What is Delta function: Definition and 378 Discussions

In mathematics, the Dirac delta function (δ function) is a generalized function or distribution, a function on the space of test functions. It was introduced by physicist Paul Dirac. It is called a function, although it is not a function R → C.
It is used to model the density of an idealized point mass or point charge as a function equal to zero everywhere except for zero and whose integral over the entire real line is equal to one. No function has these properties, such that the computations made by theoretical physicists appeared to mathematicians as nonsense until the introduction of distributions by Laurent Schwartz to formalize and validate the computations. As a distribution, the Dirac delta function is a linear functional that maps every function to its value at zero. The Kronecker delta function, which is usually defined on a discrete domain and takes values 0 and 1, is a discrete analog of the Dirac delta function.

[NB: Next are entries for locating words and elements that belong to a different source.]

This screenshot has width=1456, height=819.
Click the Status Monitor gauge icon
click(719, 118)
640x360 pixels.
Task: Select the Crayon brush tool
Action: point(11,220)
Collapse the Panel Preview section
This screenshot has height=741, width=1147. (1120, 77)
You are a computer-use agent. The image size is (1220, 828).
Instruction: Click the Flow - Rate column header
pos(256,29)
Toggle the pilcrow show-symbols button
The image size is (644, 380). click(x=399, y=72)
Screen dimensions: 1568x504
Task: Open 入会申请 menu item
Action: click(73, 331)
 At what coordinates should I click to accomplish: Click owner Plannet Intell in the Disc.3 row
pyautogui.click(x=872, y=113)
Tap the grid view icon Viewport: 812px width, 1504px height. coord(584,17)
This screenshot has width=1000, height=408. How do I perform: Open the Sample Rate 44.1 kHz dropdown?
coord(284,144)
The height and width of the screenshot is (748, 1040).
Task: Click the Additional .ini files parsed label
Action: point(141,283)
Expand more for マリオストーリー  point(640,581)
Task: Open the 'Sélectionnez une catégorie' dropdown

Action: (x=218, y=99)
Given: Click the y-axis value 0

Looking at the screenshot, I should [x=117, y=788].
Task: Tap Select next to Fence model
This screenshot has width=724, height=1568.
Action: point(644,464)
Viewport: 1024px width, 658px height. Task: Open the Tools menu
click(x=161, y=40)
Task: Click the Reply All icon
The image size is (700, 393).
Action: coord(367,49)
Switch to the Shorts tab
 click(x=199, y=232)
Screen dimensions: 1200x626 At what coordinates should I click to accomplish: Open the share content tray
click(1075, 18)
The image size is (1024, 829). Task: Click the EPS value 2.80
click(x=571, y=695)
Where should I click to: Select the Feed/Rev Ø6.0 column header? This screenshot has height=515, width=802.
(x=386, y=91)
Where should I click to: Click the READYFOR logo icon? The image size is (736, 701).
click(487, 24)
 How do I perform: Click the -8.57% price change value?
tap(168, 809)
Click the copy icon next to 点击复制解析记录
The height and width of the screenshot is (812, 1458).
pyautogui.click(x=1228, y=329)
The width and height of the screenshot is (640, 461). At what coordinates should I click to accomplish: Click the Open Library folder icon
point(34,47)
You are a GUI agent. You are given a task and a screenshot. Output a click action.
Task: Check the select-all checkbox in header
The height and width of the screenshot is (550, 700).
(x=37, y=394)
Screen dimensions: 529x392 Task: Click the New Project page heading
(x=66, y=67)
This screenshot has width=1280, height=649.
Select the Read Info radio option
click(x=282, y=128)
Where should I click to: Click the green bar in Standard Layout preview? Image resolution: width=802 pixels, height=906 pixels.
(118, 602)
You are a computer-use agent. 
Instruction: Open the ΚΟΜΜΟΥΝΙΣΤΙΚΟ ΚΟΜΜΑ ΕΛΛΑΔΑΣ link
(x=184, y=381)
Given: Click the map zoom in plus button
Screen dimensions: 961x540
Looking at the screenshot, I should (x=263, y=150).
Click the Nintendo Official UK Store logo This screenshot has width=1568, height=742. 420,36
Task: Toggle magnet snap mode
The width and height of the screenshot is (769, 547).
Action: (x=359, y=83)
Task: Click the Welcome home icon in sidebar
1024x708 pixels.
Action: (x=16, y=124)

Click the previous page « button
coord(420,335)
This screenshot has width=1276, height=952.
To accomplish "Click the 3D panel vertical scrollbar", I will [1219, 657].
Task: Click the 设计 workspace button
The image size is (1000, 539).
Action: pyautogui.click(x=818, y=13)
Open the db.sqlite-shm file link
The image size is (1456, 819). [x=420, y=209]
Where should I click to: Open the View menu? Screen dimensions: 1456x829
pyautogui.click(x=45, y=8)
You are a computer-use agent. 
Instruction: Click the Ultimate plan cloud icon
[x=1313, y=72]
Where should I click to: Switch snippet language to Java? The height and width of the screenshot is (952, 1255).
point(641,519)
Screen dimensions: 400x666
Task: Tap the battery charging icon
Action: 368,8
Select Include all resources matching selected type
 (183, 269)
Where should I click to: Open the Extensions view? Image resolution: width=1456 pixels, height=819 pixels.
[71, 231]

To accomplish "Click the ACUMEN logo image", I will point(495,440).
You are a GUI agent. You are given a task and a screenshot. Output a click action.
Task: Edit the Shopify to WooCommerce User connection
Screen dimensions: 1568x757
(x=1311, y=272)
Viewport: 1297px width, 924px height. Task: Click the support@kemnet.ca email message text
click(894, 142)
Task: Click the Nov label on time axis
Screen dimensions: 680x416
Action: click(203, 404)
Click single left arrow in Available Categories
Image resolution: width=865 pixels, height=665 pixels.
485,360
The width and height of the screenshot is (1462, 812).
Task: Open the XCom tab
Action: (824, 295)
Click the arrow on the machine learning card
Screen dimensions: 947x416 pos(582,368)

In engineering and signal processing, the delta function, also known as the unit impulse symbol, may be regarded through its Laplace transform, as coming from the boundary values of a complex analytic function of a complex variable. The convolution of a (theoretical) signal with a Dirac delta can be thought of as a stimulation that includes all frequencies. This leads to a resonance with the signal, making the theoretical signal "real" (i.e. causal). The formal rules obeyed by this function are part of the operational calculus, a standard tool kit of physics and engineering. In many applications, the Dirac delta is regarded as a kind of limit (a weak limit) of a sequence of functions having a tall spike at the origin (in theory of distributions, this is a true limit). The approximating functions of the sequence are thus "approximate" or "nascent" delta functions.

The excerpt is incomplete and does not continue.